Non siamo più negli anni dell’idealismo! Siamo negli anni ’80, anni in cui i giovani cercano il divertimento e Torvalds è uno studente di informatica, programmatore e hacker finalndese, ragazzo timido che si ritrova un computer regalato dal nonno. Egli si “diverte” a “smontare e costruire” facendo venir fuori una serie di istruzioni utilissime e determinanti. Il sistema operativo LINUX, nella sua prima versione, diventa il prodotto, però, di una vera e propria comunità, che fa crescere in modo esponenziale il numero di istruzioni iniziato da Torvalds, accogliente nei confronti di tutte le proposte e integrazioni. Una vera e propria “collaborazione non coordinata” di una comunità animata dalla passione del FARE, crea un prodotto fino ad allora esclusivamente industriale, riservato alle grandi aziende e oggetto di lavoro di “staff agguerriti” con costi enormi.

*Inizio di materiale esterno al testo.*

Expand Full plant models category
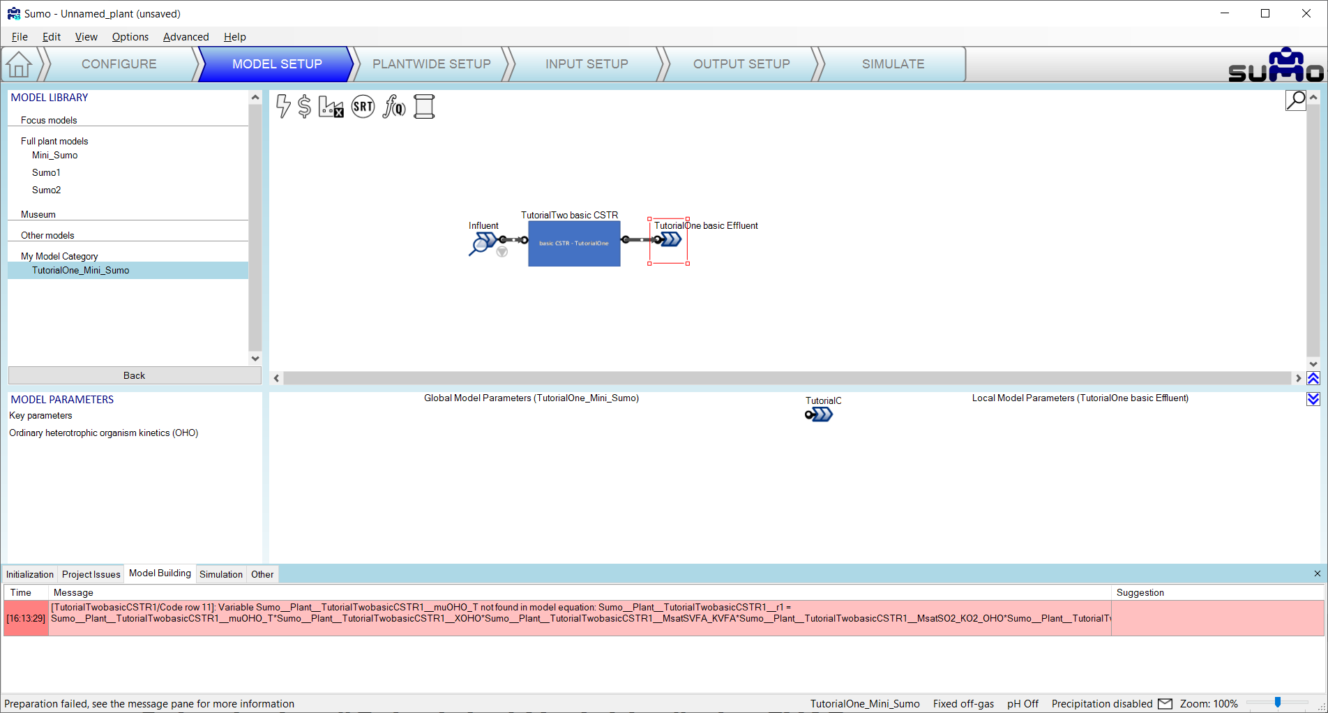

Hacker, un termine nato in un club di ricercatori desiderosi di divertirsi e di rilassarsi montando e smontando trenini, diventa NOME PROPRIO DI PERSONA, ossia termine che qualifica dei soggetti che, con impegno e genialità, hanno contribuito a far vivere la rete rendendola luogo per tutti e di tutti!

martedì 23 febbraio 2010

In bocca al lupo!

Eccomi....! Sembra tutto ok, ormai, con l'ADSL!
Il corso di Editing si è concluso ed ora è il tempo dell'esame...
...In bocca al lupo a chi sosterrà l'esame al primo appello! Io vi seguirò...devo recuperare un tratto del percorso che non voglio proprio perdermi...

mercoledì 3 febbraio 2010

Trasloco! Ohi ohi

Scusate il mio silenzio...ma sono in pieno trasloco!!!
Solo scatole...scatole...scatole!!!! Non ce la faccio più! I'm very very tired! Ora sto rubando la linea di mio fratello che, gentilmente, si è messo a disposizione. Se tutto va bene, dal 9 dovrei avere la mia ADSL...

Seminario? Tutto ok...ho el materiale che inserirò qui, ma...quando questa fatica sarà finita!

Alla prossima

PS: @Romina: grazie per i tuoi suggerimenti...problema risolto!